Skip to main content

NICs & DPUs

Every rail you wired in 3.3 Rail-Optimized Design terminates somewhere — and that somewhere is an RDMA NIC bolted to a GPU host. This is the host edge of the fabric: the last piece of silicon a packet touches before it lands in GPU memory, and the first piece that decides how fast it leaves. Get the NIC wrong and the whole fabric you designed upstream runs at the speed of its slowest endpoint.

The NIC market for AI fabrics is small and the players are well-known. This page catalogs them vendor by vendor, then explains what the NIC actually does inside an AI fabric, where a DPU differs from a plain NIC, and what the Ultra Ethernet wave changes.

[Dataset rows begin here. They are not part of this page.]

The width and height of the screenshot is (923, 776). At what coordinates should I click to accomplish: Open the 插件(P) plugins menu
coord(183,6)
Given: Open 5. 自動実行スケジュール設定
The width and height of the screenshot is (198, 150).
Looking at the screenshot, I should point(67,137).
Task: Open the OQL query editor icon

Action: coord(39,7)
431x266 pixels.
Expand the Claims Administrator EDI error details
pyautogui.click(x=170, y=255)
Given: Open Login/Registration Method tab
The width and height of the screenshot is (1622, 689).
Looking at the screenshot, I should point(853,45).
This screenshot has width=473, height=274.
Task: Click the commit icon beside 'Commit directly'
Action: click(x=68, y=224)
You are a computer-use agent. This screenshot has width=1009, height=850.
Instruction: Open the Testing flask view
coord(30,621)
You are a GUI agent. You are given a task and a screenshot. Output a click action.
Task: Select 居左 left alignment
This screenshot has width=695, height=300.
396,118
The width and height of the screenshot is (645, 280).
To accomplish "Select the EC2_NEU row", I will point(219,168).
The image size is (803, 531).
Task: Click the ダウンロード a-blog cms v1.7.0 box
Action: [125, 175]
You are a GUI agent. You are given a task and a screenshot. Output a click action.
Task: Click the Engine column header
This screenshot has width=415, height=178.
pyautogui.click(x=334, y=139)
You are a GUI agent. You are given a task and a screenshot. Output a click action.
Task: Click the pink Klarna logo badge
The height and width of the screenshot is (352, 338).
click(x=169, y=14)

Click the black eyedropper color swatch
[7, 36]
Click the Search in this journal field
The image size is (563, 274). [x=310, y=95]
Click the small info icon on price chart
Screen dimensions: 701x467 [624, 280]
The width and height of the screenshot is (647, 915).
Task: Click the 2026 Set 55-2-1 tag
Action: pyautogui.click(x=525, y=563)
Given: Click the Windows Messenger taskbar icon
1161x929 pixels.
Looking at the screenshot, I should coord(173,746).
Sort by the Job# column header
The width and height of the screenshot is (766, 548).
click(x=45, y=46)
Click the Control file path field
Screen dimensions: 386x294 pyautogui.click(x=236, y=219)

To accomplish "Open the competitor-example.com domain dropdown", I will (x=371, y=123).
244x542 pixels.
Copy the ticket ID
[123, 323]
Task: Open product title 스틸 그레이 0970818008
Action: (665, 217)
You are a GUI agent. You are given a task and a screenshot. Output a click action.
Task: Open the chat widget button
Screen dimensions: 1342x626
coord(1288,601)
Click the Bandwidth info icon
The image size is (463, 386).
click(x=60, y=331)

After this page, you'll be able to
  1. Name the field — match each AI-fabric NIC and DPU to its vendor, speed, driver, and transport.
  2. Explain the NIC's job — kernel-bypass RDMA, GPUDirect, DCQCN rate control, SR-IOV slicing, and ECMP entropy.
  3. Tell a NIC from a DPU — know when the extra Arm cores and programmable datapath earn their cost.
  4. Place the UEC wave — see which NICs carry UET and how it relates to the RoCE v2 you already run.

1. The NICs and DPUs

This is the host-edge silicon you'll actually see in an AI cluster today. Equal billing — every one of these ships in production fabrics somewhere.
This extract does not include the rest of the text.